The story of the Native Guns began at a show put in memory of a fallen friend where the two met for the first time. Like the sound of a gun being cocked back, the two clicked. The result was the track “Peaceful Pistols” for Bambu’s “Self Untitled.”
DJ Phatrick was enlisted later down the road. Born in Houston, raised in Sugarland, Texas, and now living in Oakland, the black-framed glasses-and-mohawk sporting turntable technician came from a far different background than the emcees. He attended private school from the sixth to ninth grade where he was the model minority, being one of the few Asian Americans in his school. During these years he was isolated and faced ignorance and racism from his privileged classmates. That experience was crucial to his development.
“Coming up in Sugarland, the certain demographics I was in. I wasn’t aware of too much stuff. I wasn’t really that active with the community. I didn’t know about how everything – socially, politically, culturally – connected everyone,” says Phatrick, 24, who moved to Cali to study at UC Berkeley. Here, in the Bay Area’s ethnically diverse urban setting, Phatrick had an awakening while taking an Asian American studies course. “That shit blew my mind…because the teacher made us go to community events. That was the first time I saw Asian Americans doing music and poetry. I wasn’t really aware of the culture and community around me.”
He started to organize, doing community and cultural activism and joined the Students for Hip Hop, a UC Berkeley student organization which he later became the chair of. Through the organization, Phatrick did outreach and community activism, working with youth in Richmond and Oakland, CA to teach them the power of hip hop. “I feel it’s my duty to take my privilege and step into the community and help the youth that aren’t getting the attention,” Phatrick says.
The Students for Hip Hop held monthly block parties and arranged events on and around campus; one of the events featured Kiwi. A year later, Phatrick deejayed an event where the freshly-formed Native Guns performed. They had similar interests – all were involved in activism – and they seemed to be on the same mission, so it was only natural that they asked Phatrick to join them.
“Our backgrounds are different but we’re definitely in agreement in how we feel about everything,” Phatrick says. “Everything Bam and Kiwi say follow my beliefs and I learn a lot from them.”
Far removed from gang life, Kiwi and Bambu turned to activism, working with various organizations. Bambu currently works with Kabataang Maka Bayan (Pro-People Youth) where he holds writing workshops and also helps counsel at SIPA (Search to Involve Pilipino Americans) community center, both in LA. Kiwi organizes with Bayan USA, working closely with the Filipino community.

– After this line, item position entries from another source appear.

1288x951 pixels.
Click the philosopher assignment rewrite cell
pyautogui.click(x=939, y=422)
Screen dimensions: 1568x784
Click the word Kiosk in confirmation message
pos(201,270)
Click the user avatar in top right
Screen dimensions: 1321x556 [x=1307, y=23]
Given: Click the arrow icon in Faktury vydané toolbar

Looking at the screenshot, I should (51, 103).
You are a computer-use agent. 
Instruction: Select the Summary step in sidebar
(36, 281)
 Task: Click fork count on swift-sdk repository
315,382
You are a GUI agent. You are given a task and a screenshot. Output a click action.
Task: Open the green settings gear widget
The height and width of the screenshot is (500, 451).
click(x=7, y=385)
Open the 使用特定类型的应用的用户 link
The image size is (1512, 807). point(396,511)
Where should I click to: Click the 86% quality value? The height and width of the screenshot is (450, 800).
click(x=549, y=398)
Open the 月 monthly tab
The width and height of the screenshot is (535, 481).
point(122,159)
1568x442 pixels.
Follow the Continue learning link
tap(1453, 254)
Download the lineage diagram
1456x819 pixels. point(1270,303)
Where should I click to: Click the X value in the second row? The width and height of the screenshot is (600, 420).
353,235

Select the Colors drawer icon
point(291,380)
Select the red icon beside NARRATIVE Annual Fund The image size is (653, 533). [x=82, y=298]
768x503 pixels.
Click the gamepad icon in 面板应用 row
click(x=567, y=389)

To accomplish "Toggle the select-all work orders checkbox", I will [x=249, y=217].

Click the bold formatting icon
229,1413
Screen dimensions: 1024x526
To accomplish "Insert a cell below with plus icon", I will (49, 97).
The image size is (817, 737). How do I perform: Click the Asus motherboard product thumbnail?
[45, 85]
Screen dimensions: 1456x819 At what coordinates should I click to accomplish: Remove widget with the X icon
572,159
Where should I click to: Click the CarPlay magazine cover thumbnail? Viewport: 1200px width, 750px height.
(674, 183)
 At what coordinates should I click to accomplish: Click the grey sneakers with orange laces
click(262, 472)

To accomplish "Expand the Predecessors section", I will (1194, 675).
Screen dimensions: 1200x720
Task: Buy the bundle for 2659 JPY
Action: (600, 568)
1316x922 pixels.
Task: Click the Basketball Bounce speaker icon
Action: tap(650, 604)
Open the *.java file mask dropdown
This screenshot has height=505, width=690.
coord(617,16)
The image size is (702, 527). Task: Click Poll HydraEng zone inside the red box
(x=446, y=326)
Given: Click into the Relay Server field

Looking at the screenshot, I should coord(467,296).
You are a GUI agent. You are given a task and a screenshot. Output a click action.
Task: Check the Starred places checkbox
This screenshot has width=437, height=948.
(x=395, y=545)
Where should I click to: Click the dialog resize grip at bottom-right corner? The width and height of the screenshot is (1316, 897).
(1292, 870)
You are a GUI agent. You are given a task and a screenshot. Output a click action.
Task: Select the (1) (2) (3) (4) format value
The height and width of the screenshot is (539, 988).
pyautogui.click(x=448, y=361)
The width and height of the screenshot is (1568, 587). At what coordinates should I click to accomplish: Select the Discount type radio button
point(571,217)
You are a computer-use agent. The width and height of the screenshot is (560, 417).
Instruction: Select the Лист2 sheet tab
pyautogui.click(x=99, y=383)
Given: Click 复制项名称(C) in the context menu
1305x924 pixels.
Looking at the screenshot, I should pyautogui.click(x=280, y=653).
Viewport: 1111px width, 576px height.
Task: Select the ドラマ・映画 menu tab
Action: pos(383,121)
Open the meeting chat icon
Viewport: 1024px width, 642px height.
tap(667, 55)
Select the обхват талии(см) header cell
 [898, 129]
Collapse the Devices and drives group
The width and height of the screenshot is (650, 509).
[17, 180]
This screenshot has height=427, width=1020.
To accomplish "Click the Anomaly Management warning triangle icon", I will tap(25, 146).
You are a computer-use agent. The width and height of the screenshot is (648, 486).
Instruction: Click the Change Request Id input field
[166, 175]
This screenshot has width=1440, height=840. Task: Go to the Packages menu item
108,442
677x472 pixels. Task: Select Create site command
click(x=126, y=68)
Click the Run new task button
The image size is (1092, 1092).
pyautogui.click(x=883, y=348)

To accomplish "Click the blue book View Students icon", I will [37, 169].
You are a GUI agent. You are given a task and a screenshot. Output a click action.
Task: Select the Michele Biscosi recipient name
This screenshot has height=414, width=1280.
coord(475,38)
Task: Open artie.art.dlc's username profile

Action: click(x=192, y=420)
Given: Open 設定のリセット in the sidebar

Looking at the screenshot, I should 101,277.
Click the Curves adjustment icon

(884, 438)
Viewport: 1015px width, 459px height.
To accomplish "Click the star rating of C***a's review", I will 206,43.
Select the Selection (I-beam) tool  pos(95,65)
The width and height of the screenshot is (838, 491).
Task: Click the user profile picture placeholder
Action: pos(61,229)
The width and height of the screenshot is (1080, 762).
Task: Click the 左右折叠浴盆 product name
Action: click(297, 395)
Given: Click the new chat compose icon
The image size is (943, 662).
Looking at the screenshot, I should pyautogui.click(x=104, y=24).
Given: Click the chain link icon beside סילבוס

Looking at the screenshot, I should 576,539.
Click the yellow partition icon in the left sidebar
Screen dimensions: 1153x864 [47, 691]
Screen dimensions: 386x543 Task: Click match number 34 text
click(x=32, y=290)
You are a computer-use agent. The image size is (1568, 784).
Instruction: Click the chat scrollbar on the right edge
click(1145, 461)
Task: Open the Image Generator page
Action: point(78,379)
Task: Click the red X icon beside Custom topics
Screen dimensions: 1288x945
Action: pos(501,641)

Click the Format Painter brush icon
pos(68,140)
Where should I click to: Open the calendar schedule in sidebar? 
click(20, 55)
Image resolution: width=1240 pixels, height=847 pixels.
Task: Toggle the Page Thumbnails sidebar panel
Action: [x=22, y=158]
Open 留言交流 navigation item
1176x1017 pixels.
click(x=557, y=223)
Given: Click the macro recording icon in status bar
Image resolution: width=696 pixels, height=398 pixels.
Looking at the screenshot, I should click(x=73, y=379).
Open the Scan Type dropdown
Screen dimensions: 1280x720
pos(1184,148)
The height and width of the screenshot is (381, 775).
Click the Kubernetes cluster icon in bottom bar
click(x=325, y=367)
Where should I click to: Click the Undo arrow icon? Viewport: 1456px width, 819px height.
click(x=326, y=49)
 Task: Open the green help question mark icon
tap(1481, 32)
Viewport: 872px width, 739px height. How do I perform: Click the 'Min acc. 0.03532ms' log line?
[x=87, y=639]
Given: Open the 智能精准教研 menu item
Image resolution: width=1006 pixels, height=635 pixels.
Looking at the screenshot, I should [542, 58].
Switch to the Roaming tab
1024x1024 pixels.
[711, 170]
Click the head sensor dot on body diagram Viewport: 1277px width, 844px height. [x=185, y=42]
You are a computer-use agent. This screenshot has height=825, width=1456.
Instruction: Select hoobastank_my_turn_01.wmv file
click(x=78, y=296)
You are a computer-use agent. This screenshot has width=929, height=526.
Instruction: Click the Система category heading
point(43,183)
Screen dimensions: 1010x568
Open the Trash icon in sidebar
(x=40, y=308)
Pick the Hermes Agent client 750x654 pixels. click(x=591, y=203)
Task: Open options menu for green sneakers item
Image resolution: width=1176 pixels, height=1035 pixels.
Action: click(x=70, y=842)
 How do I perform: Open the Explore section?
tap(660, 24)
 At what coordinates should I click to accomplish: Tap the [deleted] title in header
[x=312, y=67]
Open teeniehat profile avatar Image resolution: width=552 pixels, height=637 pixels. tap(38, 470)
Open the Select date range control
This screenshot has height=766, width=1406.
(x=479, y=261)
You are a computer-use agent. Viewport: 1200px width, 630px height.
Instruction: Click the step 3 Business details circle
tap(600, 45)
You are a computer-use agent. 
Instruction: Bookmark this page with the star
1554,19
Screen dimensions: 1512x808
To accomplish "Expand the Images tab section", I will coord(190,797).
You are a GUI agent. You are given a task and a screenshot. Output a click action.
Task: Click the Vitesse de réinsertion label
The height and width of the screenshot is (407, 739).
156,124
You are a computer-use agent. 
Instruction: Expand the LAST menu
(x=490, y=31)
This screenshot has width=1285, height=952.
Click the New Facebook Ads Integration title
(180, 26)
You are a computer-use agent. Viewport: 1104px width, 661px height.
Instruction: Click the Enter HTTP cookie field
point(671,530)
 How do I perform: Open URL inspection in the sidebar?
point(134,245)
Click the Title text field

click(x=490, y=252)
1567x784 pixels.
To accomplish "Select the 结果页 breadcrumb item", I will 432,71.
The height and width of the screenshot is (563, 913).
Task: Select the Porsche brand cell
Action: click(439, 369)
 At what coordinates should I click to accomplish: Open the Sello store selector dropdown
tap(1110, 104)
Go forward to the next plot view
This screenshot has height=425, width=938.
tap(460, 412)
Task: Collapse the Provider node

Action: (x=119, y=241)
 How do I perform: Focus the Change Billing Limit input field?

“We just happened to be two gangbangers who got politicized, organized, and decided to use what we’ve been given,” Bambu says.
And what they’ve been given is a platform to rally the youth with a radical guiding voice, giving back what was given to them by their politically-charged predecessors.
“We both owe a lot to hip hop in terms of getting us out of situations that would have left us in jail or not alive anymore,” Kiwi says. “And I feel like the best way we can repay hip hop back is by being true to who we are.”